EUR/JPY bearish confluences point to an imminent downside correction.
EUR/JPY bears are looking for an optimal entry point.
EUR/JPY has rallied as the Yen takes up the last position according to the CSI indicators. The market is getting behind the inflation theme which is seeing flows driven towards the commodity complex and higher-yielding currencies. This leaves the euro vulnerable and the yen is potentially due for a positive correction making EUR/JPY’s recent rally a potential shorting opportunity. The following illustrates the bearish confluence on both the weekly and daily time frames with prospects of a 1-hour trade set-up.
From a weekly perspective, the price is firmly bid and it can easily move higher. However, when examining the price action on the lower time frames, it makes the W-formation on both the weekly and daily charts compelling.
The W and M harmonic patterns are reversion patterns by nature and have a high completion rate. Therefore, the price would be expected to retrace some of the recent bids in due course. Examining the daily chart, that reversion could be imminent.
As illustrated, the daily chart is meeting resistance and the price is well above the 200-day moving average and a cluster of the 10, 21, and 50 MAs.
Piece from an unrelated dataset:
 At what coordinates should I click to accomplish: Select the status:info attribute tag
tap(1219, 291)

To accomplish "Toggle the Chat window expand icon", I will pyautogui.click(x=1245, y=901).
Additionally, by measuring the peaks of Aug to current highs and comparing them to no fresh highs in RSI over the same time period, this is a bearish divergence.
However, it is a relatively weak divergence considering RSI is flat between the peaks. We would want to see a lower current high to that of Aug’s peak for stronger divergence. Nonetheless, the confluence of factors points to a downside correction. A target to the prior daily highs near the 38.2% Fibonacci retracement level is a compelling zone between and near 130.50 and 130.20.
The 1-hour time frame is a suitable chart to monitor for an optimal entry point for a swing towards the daily target near the 130.20/50 zone. Bears would be prudent to wait for a break of dynamic trendline support and then to expect a restest of the structure as a counter-trendline. Then, the horizontal support near 130.80, if broken, would be expected to act as resistance on any restest. This would likely lead to a deterioration of bids equating to a significant downside correction as per the daily chart’s forecast above.